Last month, my VinePair colleagues and I spoke on a panel at a wine industry conference in Verona, Italy, about the intersection of beverage-alcohol brands and NFTs. Our panel was titled “Should We Care About Wine NFTs?” In keeping with Betteridge’s law, our answer was, basically, “no.” After our panel, a few different people approached us on the dais with stories of NFT projects their wine brands (or those they repped) had launched during 2021’s frenzy that had since—wait for it—withered on the vine. This was a bummer to hear, but not surprising, because the novelty of NFTs has long since worn off, and their primary short-term value to brands, easy press attention, has too. The downsides, however—the endemic scamminess, the delusion of set-it-and-forget-it digital "community," the potential reputational damage leeching from broader web3 catastrophes, etc.—remain.

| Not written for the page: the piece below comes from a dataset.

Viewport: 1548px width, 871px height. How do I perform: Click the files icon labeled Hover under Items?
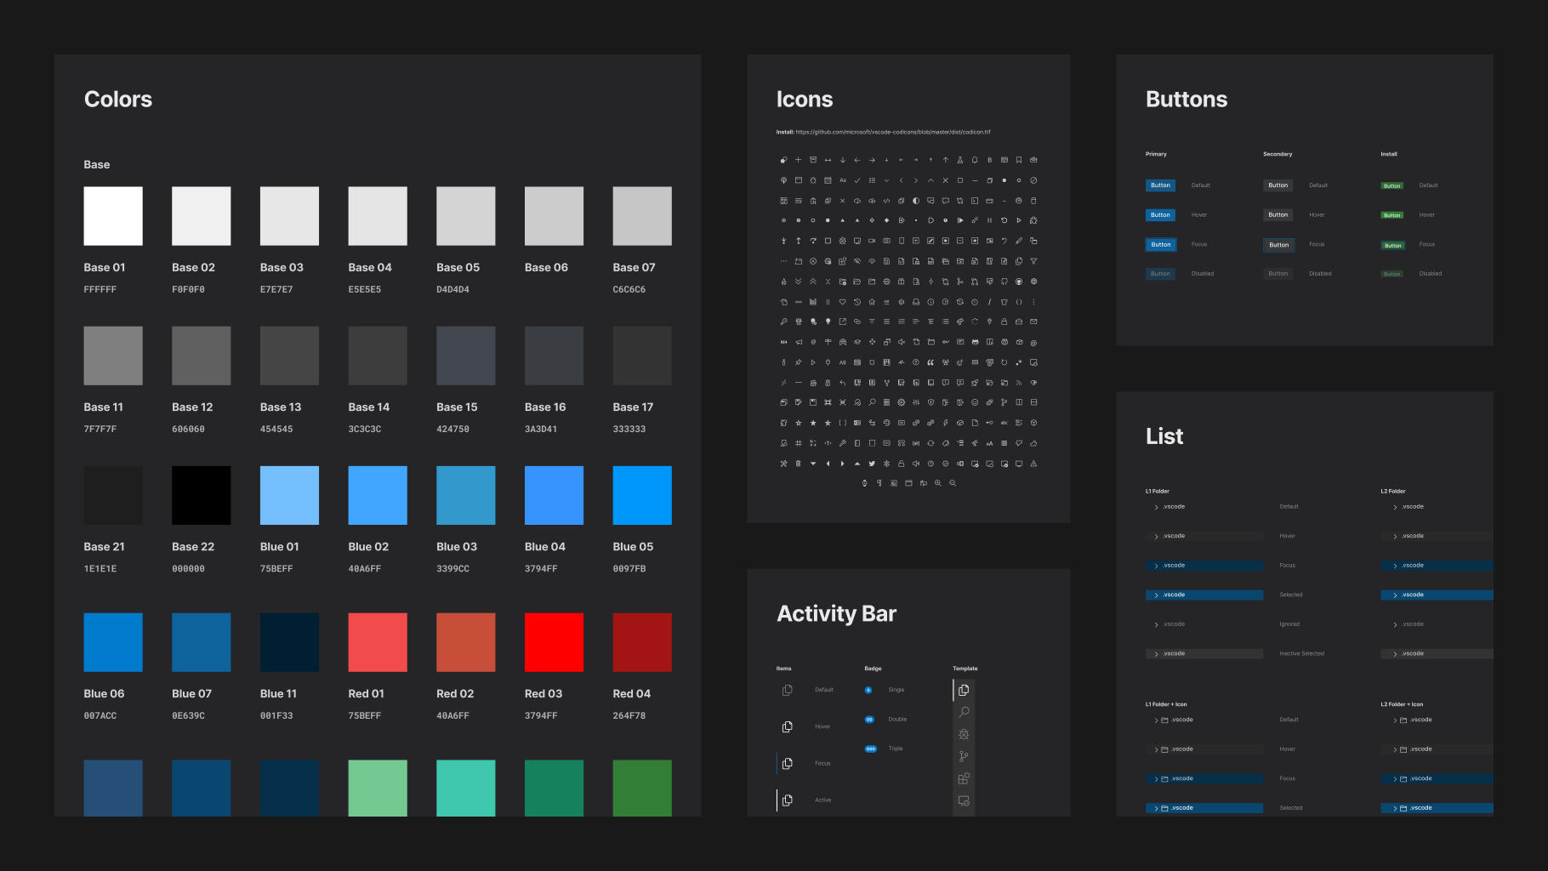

Whether drinks brands like Budweiser and Robert Mondavi realize any longterm value from the NFT projects they launched last year with VaynerNFT (the Web3 arm of rise-and-grind Svengali and former Wine Librarian Gary Vaynerchuk that may actually have changed its name to Vayner3 at some point, I don’t know) remains to be seen. If/when they fail, those brands, backed by massive multinational firms Anheuser-Busch InBev and Constellation respectively, will be fine.1 That’s not the case for the vast majority of winemakers2, which is why we told the Italian ones we spoke with that they should be very skeptical of any PR firm/digital agency/etc. urging them to release a token project at this point.
Even at the end of 2022, there are plenty of charlatans and dimwits still trying to do that, either for personal gain or misguided ideological fealty to web3’s potential. (Or both.) I’m never surprised to see an outlet like Forbes—formerly a real magazine, but these days mostly just a zombied shit-sluice that rents out its faded imprimatur to all manner of business-brained boners, rightwing toadies, and passive-income gurus who pay to post their bad ideas beneath its once-proud banner—publish misleading boosterism to that effect, like this fluff last week urging readers to ignore “the salient collapse of FTX and other major web3 token projects” and embrace “exciting and novel use-cases behind NFTs brewing in the spirits industry.” (What, man?) But I was a little shocked when Friend of Fingers Bryan R. forwarded me a recent newsletter from Morning Brew, a popular and mostly solid publication for millennial strivers, that proclaimed the wine industry is “obsessed” with NFTs.
I don’t really think that’s true! The story cites no winemakers; its closest source to the actual wine business is an analyst at market-research firm IWSR. The rest are people pushing their own wine-related NFT projects, and the president of VaynerNFT.3 These folks are obsessed with the getting the wine industry obsessed with NFTs, that much is obvious. But having reported on the intersection of web3 and beverage a bunch over the past year, and spoken with some actual winemakers—and many other alcohol producers, too—in the process, I’ve seen very little evidence that they’re succeeding broadly on that front. Which, again, given the technical and cultural downsides, and winemakers’ very-real challenges ahead, is probably for the best.
I’m not trying to dunk on Morning Brew’s writer here, nor hold my own coverage up as infallible. In hindsight, I feel like I was too credulous a year ago, when I first started reporting on NFTs and beverage-alcohol for VinePair. But that was a whole year ago, and I wasn’t exactly bullish on it, even back then. The intervening 12 months have given the lie to so much of the web3 “ecosystem”/worldview that it should be easier than ever for journalists—not con artists with Forbes logins or listicle jockeys reheating press releases at this or that #content farm, but proper “call you on the phone and write down what you say” reporters—to aggressively scrutinize the “opportunities” that NFT projects and their proponents claim to offer booze brands (or anyone else, for that matter.) Anything else at this point is just, well, token coverage.